北町奉行所同心の中根興三郎は、朝顔栽培を唯一の生きがいとしている。世の中は井伊大老と水戸徳川家の確執や、尊王攘夷の機運が高まり不穏だが、無縁だ。だが江戸朝顔界の重鎮、鍋島直孝を通じ宗観と呼ばれる壮年の武家と知り合ったことから、興三郎は思いも寄らぬ形で政情に係わっていく。松本清張賞受賞。(「BOOK」データベースより)
「両組御姓名掛りという奉行所員の名簿作成役」同心である中根興三郎は、図体は大きいものの気性は優しく、朝顔の栽培にのみ熱中している男だった。
幕末の江戸では政情不安な中朝顔の栽培が盛んで大名まで乗り出すほどだったが、元北町奉行鍋島直孝の屋敷前では絶命していた武家の死体が消えたり、また辻斬り事件まで起きていた。
そうした中、興三郎は朝顔栽培を通じて朝顔界の重鎮である鍋島直孝の屋敷で宗観という人物と出会い、時代のうねりの中に引き込まれることとなるのだった。

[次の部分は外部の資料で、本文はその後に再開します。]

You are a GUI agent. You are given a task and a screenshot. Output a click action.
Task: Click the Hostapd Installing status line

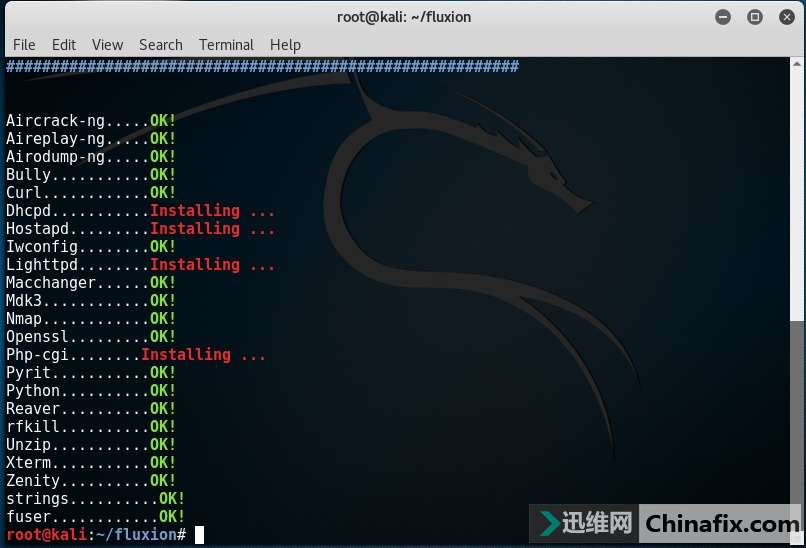pos(140,229)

前に読んだ「柿のへた」でもそうでしたが、植物を中心に話が展開するためなのか、文章が優しいです。決して派手さはありません。
でも、淡々と語られる朝顔に対する主人公の思い入れや蘊蓄は常に朝顔に対する愛情にあふれています。
その愛情が他の人にも伝わり、周りの人をもその愛情で包もうとするようです。
歴史上の人物が少しだけ顔を見せたり、ミステリーの要素も少しだけですがあったりと、内容もはそれなりに盛りだくさんではあります。
ストーリーも結構入り組んでいます。敵役が若干型にはまっている感じがしないではありませんが、それも瑕瑾にすぎません。何よりも朝顔についての描写が見事で飽きさせません。
と少々羅列気味になりましたが、とにかく軽く読み飛ばせる物語ではないと言いたかったのです。
決して明るい物語ではありません。でも、派手さは無いけど、読んでいてゆっくりとした時間が流れる、そうした心地よい時間を持てる一冊だと思います。